Cleanup - the registration and unregistration may pose questions about how 
cleanup works with the ENGINE_PILE doing all this caching nonsense (ie. when the 
application or EVP_CIPHER code releases its last reference to an ENGINE, the 
ENGINE_PILE code may still have references and thus those ENGINEs will stay 
hooked in forever). The way this is handled is via "unregistration". With these 
new ENGINE changes, an abstract ENGINE can be loaded and initialised, but that 
is an algorithm-agnostic process. Even if initialised, it will not have 
registered any of its implementations (to do so would link all class "table" 
code despite the fact the application may use only ciphers, for example). This 
is deliberately a distinct step. Moreover, registration and unregistration has 
nothing to do with whether an ENGINE is *functional* or not (ie. you can even 
register an ENGINE and its implementations without it being operational, you may 
not even have the drivers to make it operate). What actually happens with 
respect to cleanup is managed inside eng_lib.c with the "engine_cleanup_***" 
functions. These functions are internal-only and each part of ENGINE code that 
could require cleanup will, upon performing its first allocation, register a 
callback with the "engine_cleanup" code.

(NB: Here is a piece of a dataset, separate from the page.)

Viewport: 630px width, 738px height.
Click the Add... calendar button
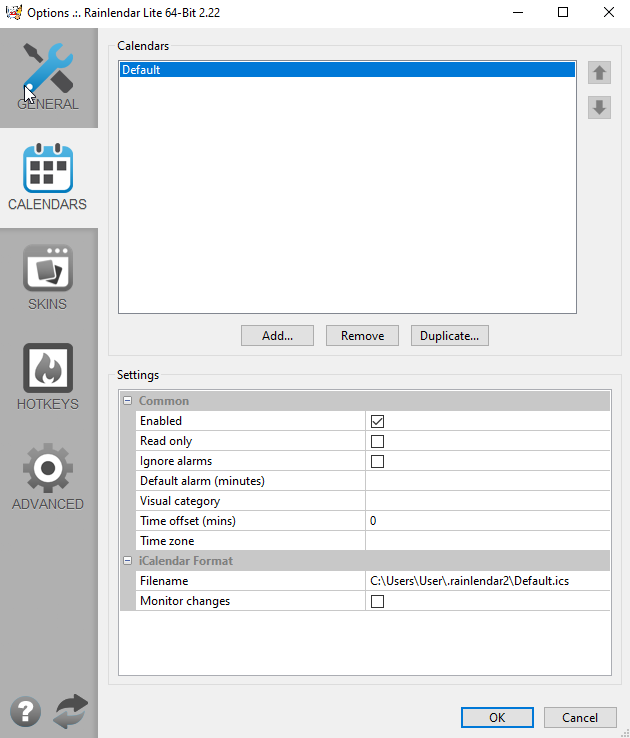click(277, 336)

The other part of this that makes it 
tick is that the ENGINE_TABLE instantiations (tb_***.c) use NULL as their 
initialised state. So if RSA code asks for an ENGINE and no ENGINE has 
registered an implementation, the code will simply return NULL and the tb_rsa.c 
state will be unchanged. Thus, no cleanup is required unless registration takes 
place. ENGINE_cleanup() will simply iterate across a list of registered cleanup 
callbacks calling each in turn, and will then internally delete its own storage 
(a STACK). When a cleanup callback is next registered (eg. if the cleanup() is 
part of a graceful restart and the application wants to cleanup all state then 
start again), the internal STACK storage will be freshly allocated. This is much 
the same as the situation in the ENGINE_TABLE instantiations ... NULL is the 
initialised state, so only modification operations (not queries) will cause that 
code to have to register a cleanup. 
 
What else? The bignum callbacks and associated ENGINE functions have been 
removed for two obvious reasons; (i) there was no way to generalise them to the 
mechanism now used by RSA/DSA/..., because there's no such thing as a BIGNUM 
method, and (ii) because of (i), there was no meaningful way for library or 
application code to automatically hook and use ENGINE supplied bignum functions 
anyway. Also, ENGINE_cpy() has been removed (although an internal-only version 
exists) - the idea of providing an ENGINE_cpy() function probably wasn't a good 
one and now certainly doesn't make sense in any generalised way. Some of the 
RSA, DSA, DH, and RAND functions that were fiddled during the original ENGINE 
changes have now, as a consequence, been reverted back. This is because the 
hooking of ENGINE is now automatic (and passive, it can internally use a NULL 
ENGINE pointer to simply ignore ENGINE from then on). 
 
Hell, that should be enough for now ... comments welcome.